REQUIRED TASK 1:
In the piece on Minneapolis police oversight, write out everything from "Between police chief" down to "for abusing authority.".
REQUIRED TASK 2:
According to the piece on Minneapolis police oversight, in what month and year was the study of the Civilian Review Authority commissioned?
REQUIRED TASK 3:
Proceed with the piece on Minneapolis police oversight from where it stops.

PAGE:
##########

Between police chief inaction and stonewalling
by the Internal Affairs Unit (IAU), civilian complaints have been
a waste of time in the recent MPD past. Now, though too close to
call, the Minneapolis Department of Civil Rights may have found
a way to finally make the City of Minneapolis hold cops accountable
for abusing authority.
A recent study recommends giving the Civilian
Review Authority (CRA) the power to do something about abusive police
officers. Specifically, it counters MPD’s past attempts to
neutralize CRA findings. And the City Council is all over the report,
both praising it and working to implement its recommendations.
Back in November 2005, while Jayne Khalifa,
now Deputy City Coordinator, was executive director of the Minneapolis
Department of Civil Rights, she commissioned the report, “A
Study of the Policy and Process of the Minneapolis Civilian Police
Review Authority.” Published this past February, it is the
blueprint by which the CRA actually would become an authority in
more than just name.
Khalifa commissioned the study in part because, “The police
department alleged that CRA staff conducted inadequate investigations
of alleged misconduct [and], prevented the Chief’s disciplining
officers because of the alleged ‘poor quality’ of the
evidence against them. The report proved investigations met required
standards.” So, unless the MPD is going to somehow debunk
the study, the department can no longer pretend it’s actually
accountable.

##########

DATA SECTION:
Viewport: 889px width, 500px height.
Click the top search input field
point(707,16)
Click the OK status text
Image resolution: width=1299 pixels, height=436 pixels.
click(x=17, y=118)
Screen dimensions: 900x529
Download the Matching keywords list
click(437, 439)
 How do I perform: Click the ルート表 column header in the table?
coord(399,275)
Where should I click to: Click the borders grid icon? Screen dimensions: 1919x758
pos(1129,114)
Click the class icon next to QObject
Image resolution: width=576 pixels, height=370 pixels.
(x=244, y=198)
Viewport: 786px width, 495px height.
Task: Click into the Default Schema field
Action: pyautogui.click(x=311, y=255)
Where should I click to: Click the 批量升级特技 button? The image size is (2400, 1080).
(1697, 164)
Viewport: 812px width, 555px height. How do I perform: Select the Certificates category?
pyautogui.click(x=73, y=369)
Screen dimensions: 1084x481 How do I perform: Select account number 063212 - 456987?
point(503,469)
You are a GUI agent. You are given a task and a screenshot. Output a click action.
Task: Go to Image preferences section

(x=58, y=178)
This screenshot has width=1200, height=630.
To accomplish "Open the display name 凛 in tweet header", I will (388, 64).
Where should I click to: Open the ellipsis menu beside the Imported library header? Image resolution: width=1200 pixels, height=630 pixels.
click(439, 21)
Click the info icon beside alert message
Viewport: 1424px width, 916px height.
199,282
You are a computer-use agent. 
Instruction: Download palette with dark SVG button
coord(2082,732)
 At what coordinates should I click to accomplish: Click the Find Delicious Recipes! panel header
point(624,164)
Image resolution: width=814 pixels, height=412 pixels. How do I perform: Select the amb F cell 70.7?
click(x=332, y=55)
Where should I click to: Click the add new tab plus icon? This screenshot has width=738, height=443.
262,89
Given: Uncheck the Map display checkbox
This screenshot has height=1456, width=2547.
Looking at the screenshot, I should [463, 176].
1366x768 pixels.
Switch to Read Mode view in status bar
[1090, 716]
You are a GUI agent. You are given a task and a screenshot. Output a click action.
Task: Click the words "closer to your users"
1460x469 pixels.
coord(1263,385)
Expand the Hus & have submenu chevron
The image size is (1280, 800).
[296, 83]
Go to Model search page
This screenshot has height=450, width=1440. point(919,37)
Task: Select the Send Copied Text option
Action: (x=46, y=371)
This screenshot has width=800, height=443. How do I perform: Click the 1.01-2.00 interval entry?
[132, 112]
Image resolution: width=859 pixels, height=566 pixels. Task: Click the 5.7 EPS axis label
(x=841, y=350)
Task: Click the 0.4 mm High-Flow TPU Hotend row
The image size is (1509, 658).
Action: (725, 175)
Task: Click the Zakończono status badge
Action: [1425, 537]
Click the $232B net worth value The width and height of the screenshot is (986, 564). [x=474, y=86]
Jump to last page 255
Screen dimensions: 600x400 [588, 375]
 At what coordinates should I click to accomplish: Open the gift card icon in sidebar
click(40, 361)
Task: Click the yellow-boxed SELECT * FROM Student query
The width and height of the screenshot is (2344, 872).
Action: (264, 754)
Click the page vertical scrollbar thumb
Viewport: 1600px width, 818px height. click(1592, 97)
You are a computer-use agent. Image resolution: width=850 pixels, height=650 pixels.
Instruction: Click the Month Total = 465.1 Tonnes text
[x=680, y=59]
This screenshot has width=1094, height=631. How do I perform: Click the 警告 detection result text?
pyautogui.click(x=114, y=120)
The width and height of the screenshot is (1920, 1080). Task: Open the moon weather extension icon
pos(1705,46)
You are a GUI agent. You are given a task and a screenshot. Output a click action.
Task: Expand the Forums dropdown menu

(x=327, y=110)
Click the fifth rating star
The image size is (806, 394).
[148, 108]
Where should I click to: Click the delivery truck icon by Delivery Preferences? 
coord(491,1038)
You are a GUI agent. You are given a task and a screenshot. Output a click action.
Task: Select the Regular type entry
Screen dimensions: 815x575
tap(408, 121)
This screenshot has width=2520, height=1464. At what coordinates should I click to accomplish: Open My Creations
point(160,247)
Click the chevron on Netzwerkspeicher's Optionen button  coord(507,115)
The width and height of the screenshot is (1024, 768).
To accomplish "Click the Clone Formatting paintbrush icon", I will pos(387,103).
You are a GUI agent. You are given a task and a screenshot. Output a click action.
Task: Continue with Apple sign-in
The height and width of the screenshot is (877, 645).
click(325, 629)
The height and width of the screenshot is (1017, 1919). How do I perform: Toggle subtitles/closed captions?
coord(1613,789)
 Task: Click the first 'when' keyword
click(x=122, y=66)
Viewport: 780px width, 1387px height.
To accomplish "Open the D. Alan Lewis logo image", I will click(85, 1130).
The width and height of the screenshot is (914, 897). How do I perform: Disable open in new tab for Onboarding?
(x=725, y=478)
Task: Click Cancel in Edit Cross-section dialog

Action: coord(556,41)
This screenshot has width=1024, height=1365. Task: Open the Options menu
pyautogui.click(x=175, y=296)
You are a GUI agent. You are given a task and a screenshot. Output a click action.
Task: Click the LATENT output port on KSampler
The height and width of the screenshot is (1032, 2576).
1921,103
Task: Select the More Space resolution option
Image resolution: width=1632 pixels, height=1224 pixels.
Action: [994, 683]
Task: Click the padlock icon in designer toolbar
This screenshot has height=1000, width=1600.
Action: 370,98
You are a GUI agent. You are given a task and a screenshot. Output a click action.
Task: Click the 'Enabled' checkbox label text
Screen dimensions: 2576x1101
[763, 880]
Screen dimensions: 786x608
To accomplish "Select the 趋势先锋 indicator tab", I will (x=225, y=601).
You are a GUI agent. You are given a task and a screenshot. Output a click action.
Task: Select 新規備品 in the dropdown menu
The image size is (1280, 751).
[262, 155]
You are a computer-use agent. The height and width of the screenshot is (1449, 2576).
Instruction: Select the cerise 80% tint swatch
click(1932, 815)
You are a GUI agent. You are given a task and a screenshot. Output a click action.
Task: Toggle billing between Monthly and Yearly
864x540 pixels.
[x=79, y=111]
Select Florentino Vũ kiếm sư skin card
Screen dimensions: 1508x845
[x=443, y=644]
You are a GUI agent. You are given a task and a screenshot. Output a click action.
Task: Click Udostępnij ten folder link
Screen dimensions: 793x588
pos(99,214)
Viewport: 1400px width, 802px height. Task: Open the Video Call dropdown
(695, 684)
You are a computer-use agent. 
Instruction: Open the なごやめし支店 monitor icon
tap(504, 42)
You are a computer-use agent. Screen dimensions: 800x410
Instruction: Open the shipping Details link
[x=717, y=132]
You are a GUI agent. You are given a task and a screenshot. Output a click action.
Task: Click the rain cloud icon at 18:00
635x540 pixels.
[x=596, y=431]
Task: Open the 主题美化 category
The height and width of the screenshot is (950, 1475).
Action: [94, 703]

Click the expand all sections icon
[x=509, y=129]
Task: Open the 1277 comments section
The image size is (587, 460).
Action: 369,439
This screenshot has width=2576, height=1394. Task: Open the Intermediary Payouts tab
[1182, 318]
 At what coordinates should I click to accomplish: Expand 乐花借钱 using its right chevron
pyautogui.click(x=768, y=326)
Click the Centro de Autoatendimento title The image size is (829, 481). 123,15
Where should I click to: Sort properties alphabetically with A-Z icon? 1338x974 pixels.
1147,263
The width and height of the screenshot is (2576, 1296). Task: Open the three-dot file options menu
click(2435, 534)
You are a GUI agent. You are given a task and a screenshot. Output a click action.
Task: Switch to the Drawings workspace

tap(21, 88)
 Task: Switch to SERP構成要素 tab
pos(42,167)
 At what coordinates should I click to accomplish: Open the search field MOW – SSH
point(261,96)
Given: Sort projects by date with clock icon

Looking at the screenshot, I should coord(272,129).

##########

OUTPUT 1:
Between police chief inaction and stonewalling
by the Internal Affairs Unit (IAU), civilian complaints have been
a waste of time in the recent MPD past. Now, though too close to
call, the Minneapolis Department of Civil Rights may have found
a way to finally make the City of Minneapolis hold cops accountable
for abusing authority.

OUTPUT 2:
November 2005

OUTPUT 3:
Present Civil Rights Department executive director
Michael Browne wrote the study and says, “If the police department
[continues to insist] that CRA is sustaining complaints, but investigations
are not credible, are not complete, when they come and say ‘That’s
the fact and I don’t believe it, I’m not doing anything
about it.’ If that’s the continued perception, we will
have what we’ve had for the past 16 years.”
To be sure, it is not fait accompli that the
study’s findings will be swept into law anytime soon. There
is, based on the MPD’s history of ignoring voluminous complaints,
the likelihood the department has no intention of believing CRA
sustained complaints—whether credible, complete or corroborated
by the Holy Ghost.
Many City Council members, however, remain hopeful.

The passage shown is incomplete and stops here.